Chávez concentra poderes e restringe as liberdades democráticas

06/01/2011

No dia 17/12, a Assembléia Nacional (AN)- controlada quase em sua totalidade pelo chavismo- aprovou a quarta Lei Habilitante, que permite a Chávez governar por decretos durante o período de 18 meses (até julho de 2012), podendo outorgar leis, normas, regulamentos, ou modificar as já existentes, em uma vasta quantidade de áreas chave da vida nacional: atenção sistematizada e contínua das necessidades humanas vitais e urgentes derivadas das condições sociais de pobreza e das chuvas, deslizamentos, inundações e outros eventos por questões ambientais; infra-estrutura, transporte e serviços públicos; moradia e habitação, ordenamentos territoriais, desenvolvimento integral e uso da terra urbana e rural; finanças e tributário, segurança cidadã e jurídica, segurança e defesa integral; cooperação internacional, sistema socioeconômico da Nação.
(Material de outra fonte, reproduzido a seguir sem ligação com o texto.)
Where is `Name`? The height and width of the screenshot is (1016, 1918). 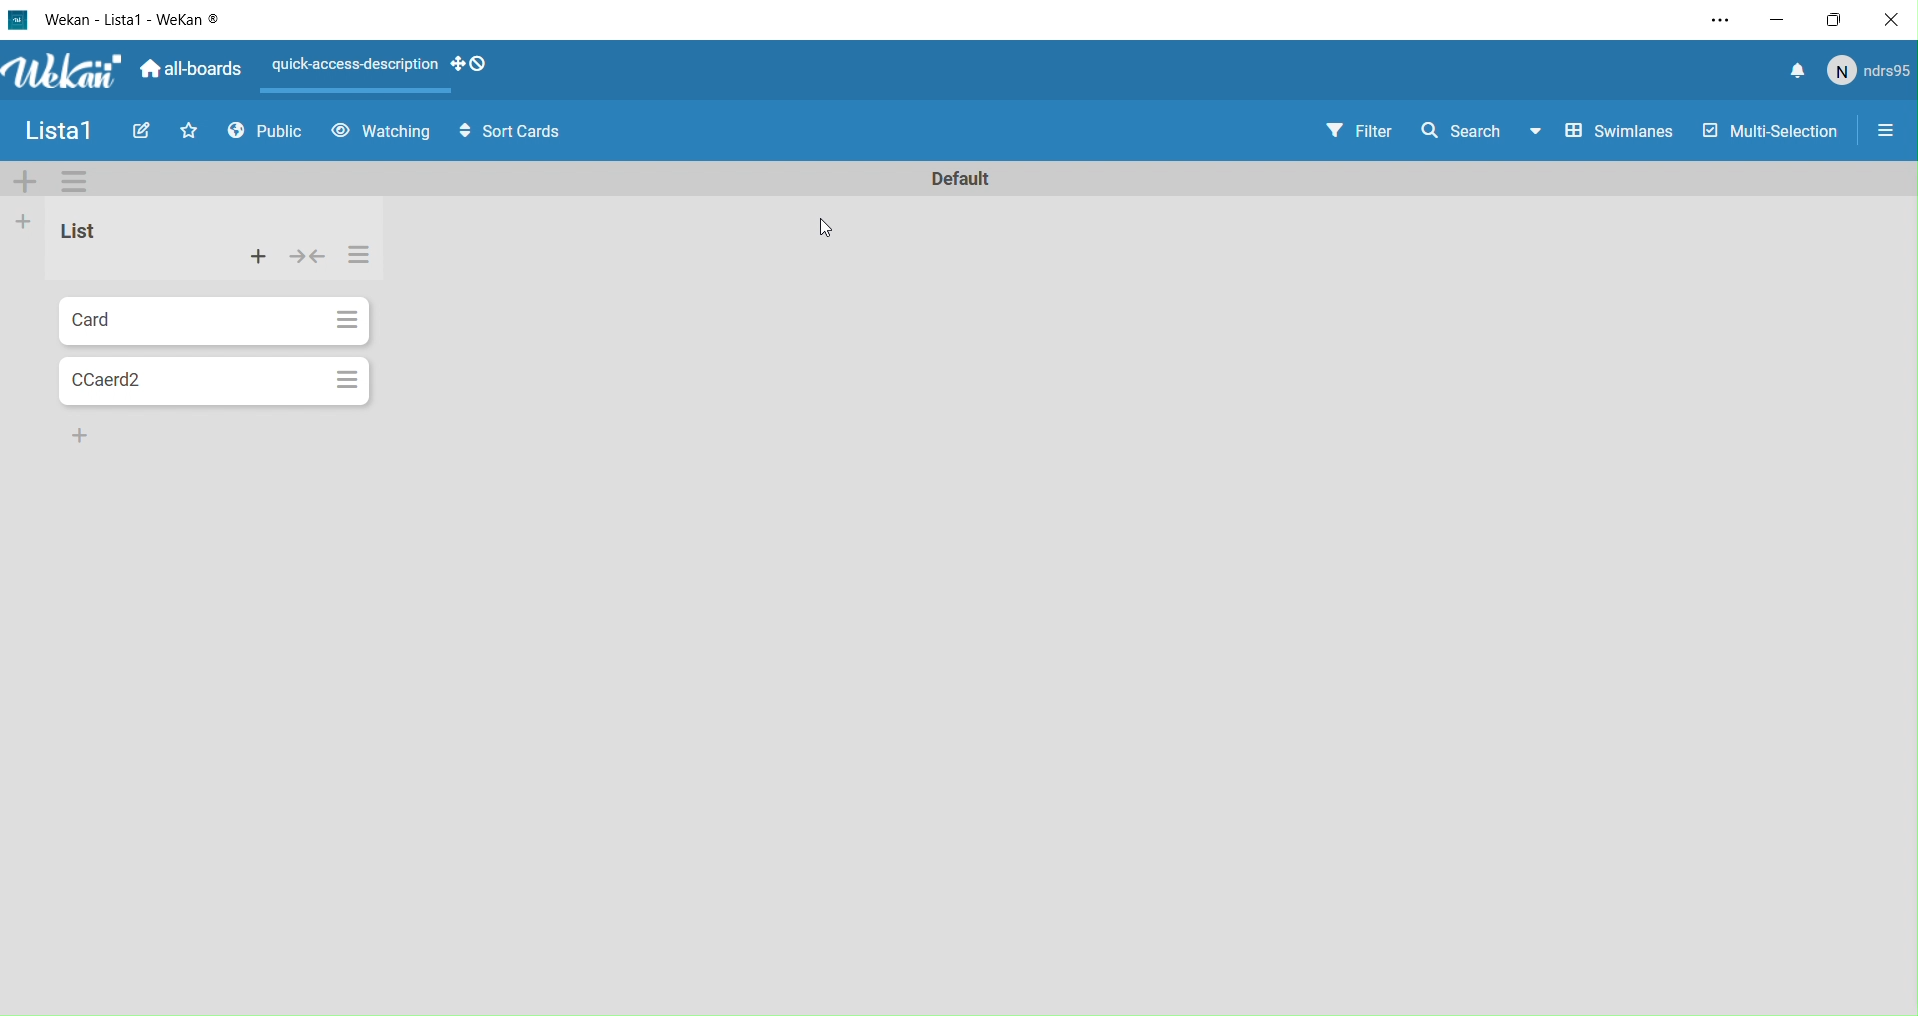 Name is located at coordinates (54, 131).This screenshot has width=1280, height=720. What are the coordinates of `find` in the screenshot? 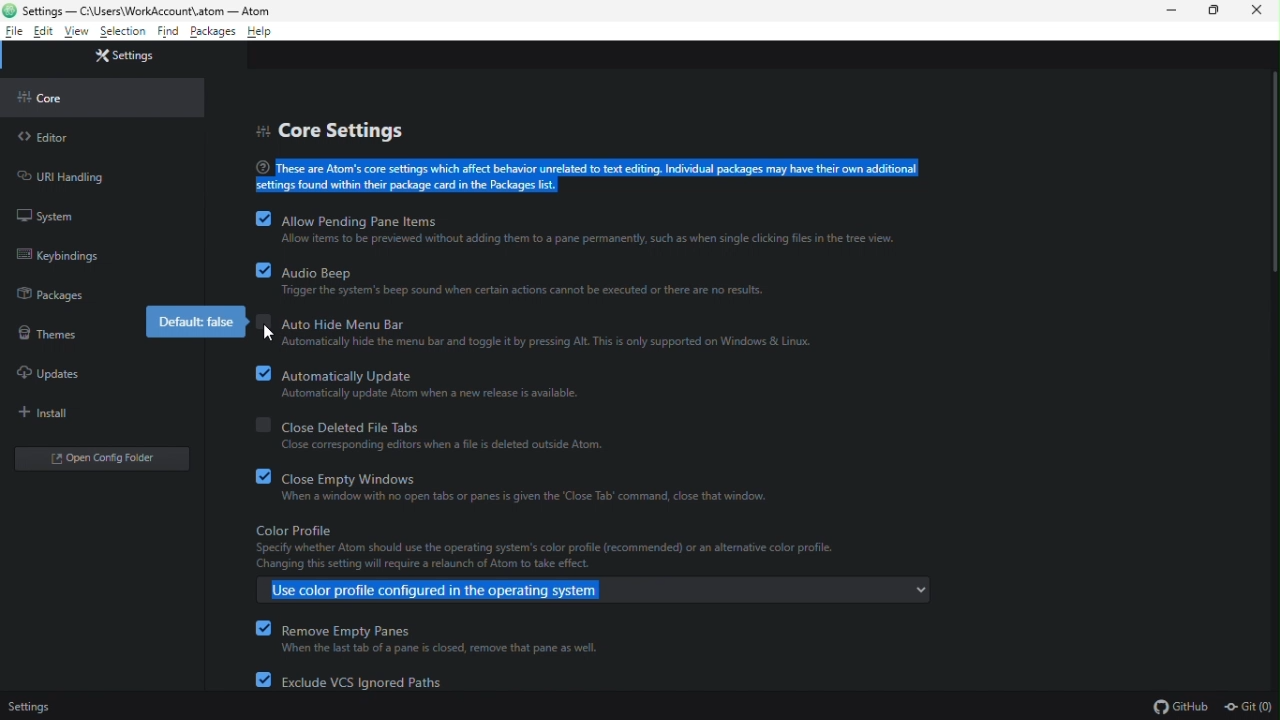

A permissão ao presidente para legislar também vem acompanhada de um “pacote legislativo” com mais de 20 leis aprovadas (ou prestes a serem aprovadas) em “tempo recorde” durante dezembro, entre as quais estão muitas que colocam fortes restrições as liberdades democráticas e outorgam ao Estado e seus funcionários um grande poder de intervenção nesse terreno. Desde as demagógicas e cinicamente chamadas “leis do poder popular”, passando pela Lei de Educação Universitária, que estabelece um ministro plenipotenciário para controlar as universidades, ou as que censuram a informação e opinião, até as que impedem a solidariedade internacional ou que penaliza a dissidência política de deputados ou deputadas.
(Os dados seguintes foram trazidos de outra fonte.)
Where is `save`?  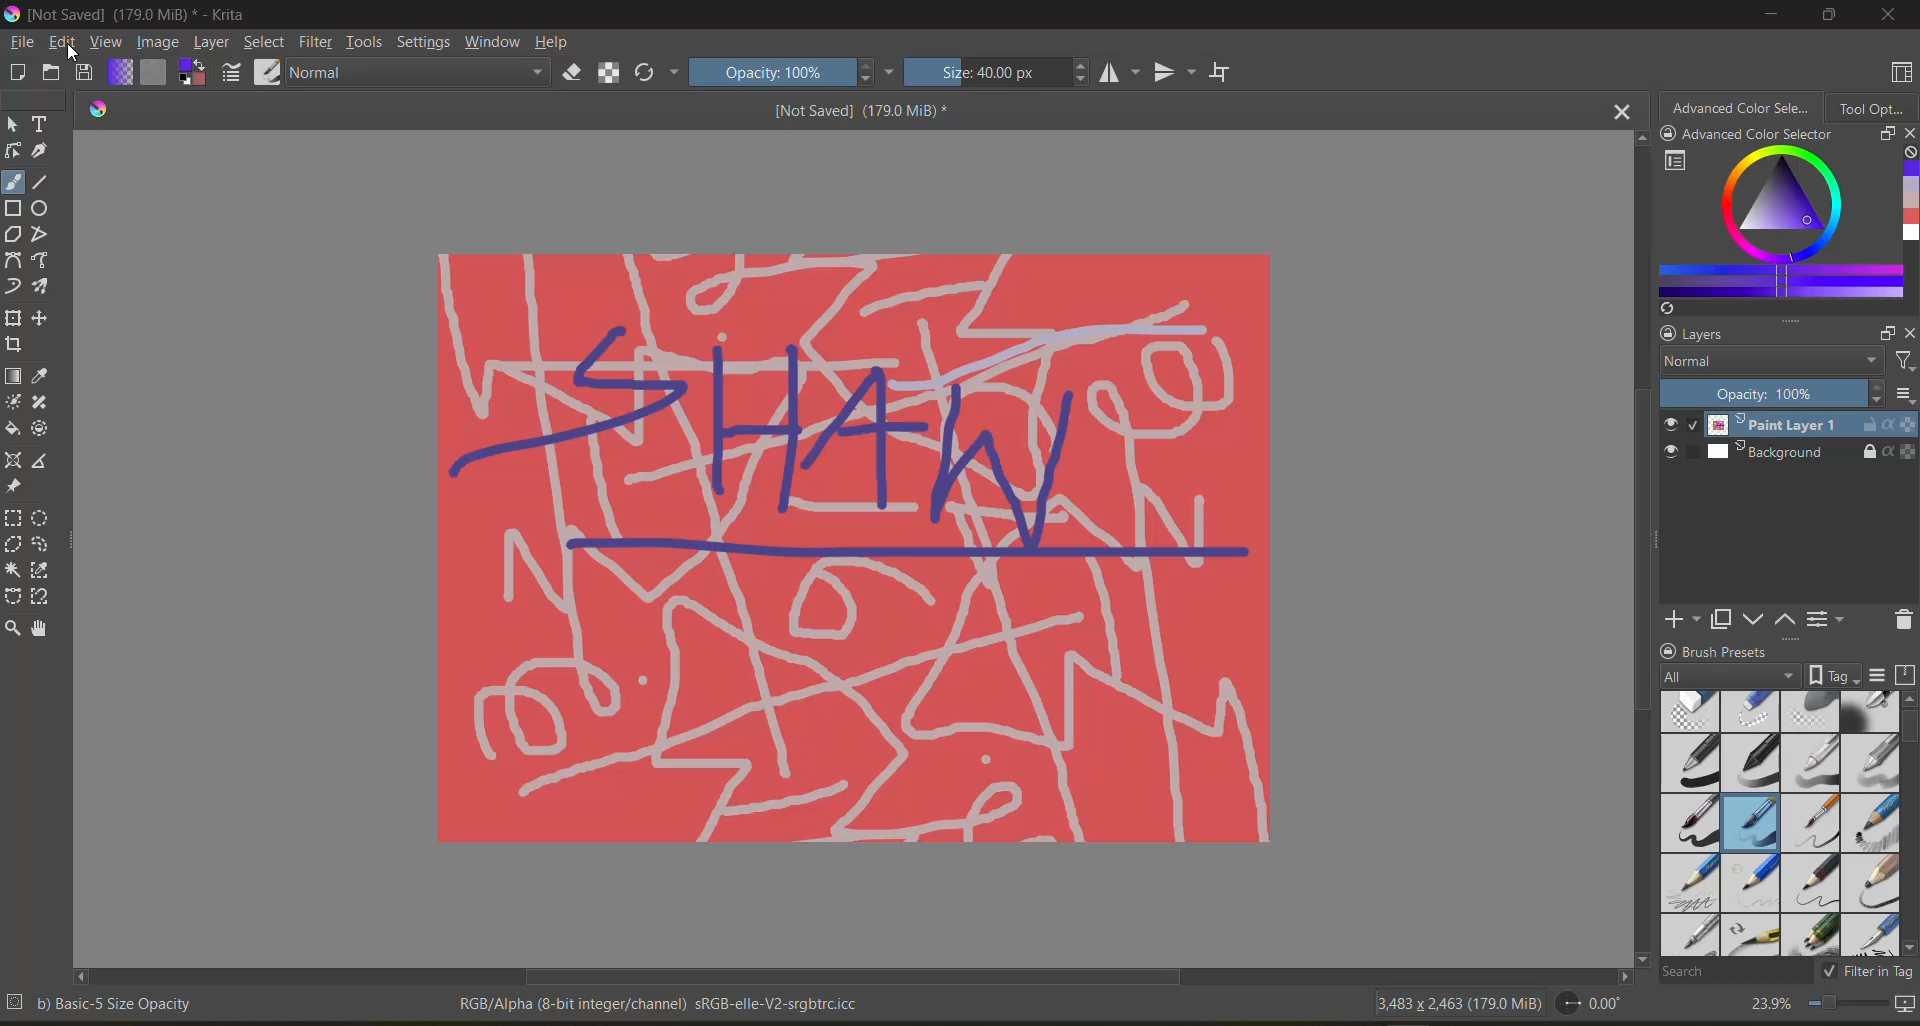 save is located at coordinates (84, 72).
Essas aceleradas normas legislativas obedecem, fundamentalmente, ao fato de que no dia 05 de janeiro deve assumir a nova Assembléia Nacional eleita nas últimas eleições (26/09), onde o governo perdeu a maioria qualificada que vinha tendo desde 2005, quando a oposição burguesa optou por boicotar as eleições parlamentares. Em 26 de setembro o governo obteve a maioria simples, mas não os 4/5 que necessitava para nomear os poderes judiciário, eleitoral e cidadão (Fiscalização, Controladoria e defensoria), nem os 2/3 necessários para sancionar leis orgânicas. Mas também se relaciona ã crescente conflitividade social, expressada em múltiplos protestos de setores operários e populares por reivindicações trabalhistas e de serviço público, assim como ao declínio geral do chavismo, expressado tanto na perda de apoio social do governo como nos próprios rachas internos.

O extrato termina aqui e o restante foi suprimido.